Copy each line of the listing where the word "ASSP" can be found.

**ENTRIES PROVIDED:**
= = =

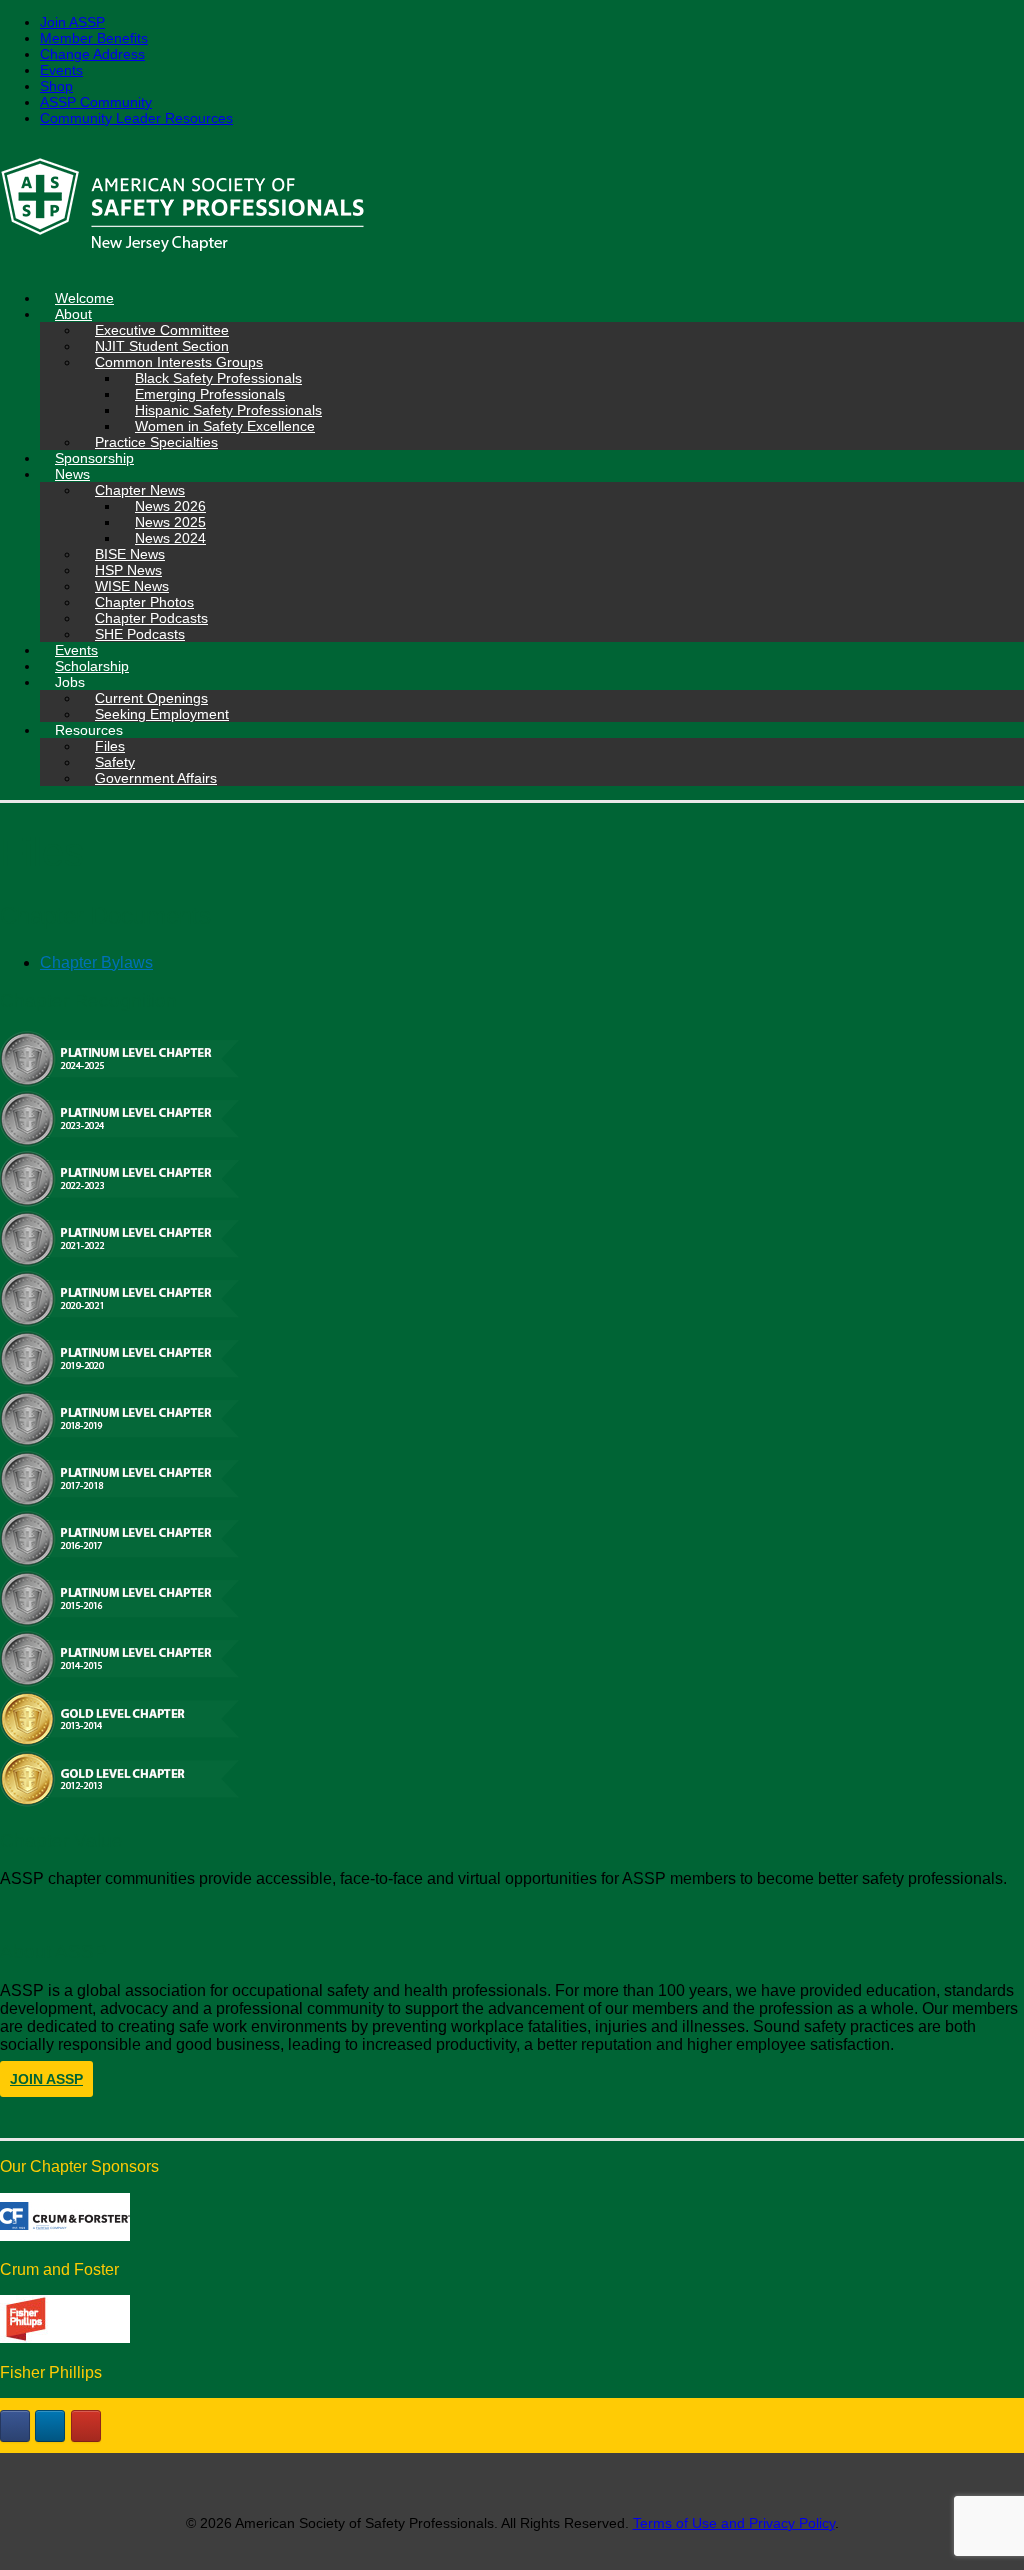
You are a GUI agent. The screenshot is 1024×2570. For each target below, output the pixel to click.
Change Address (92, 54)
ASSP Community (96, 102)
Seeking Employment (162, 714)
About (73, 314)
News (72, 474)
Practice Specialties (156, 442)
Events (61, 70)
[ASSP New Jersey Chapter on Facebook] (15, 2426)
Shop (56, 86)
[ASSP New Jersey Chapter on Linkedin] (50, 2426)
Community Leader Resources (136, 118)
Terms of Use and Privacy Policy (734, 2523)
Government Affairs (156, 778)
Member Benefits (94, 38)
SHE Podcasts (140, 634)
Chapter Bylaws (96, 962)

= = =

**TASK RESPONSE:**
ASSP Community (96, 102)
[ASSP New Jersey Chapter on Facebook] (15, 2426)
[ASSP New Jersey Chapter on Linkedin] (50, 2426)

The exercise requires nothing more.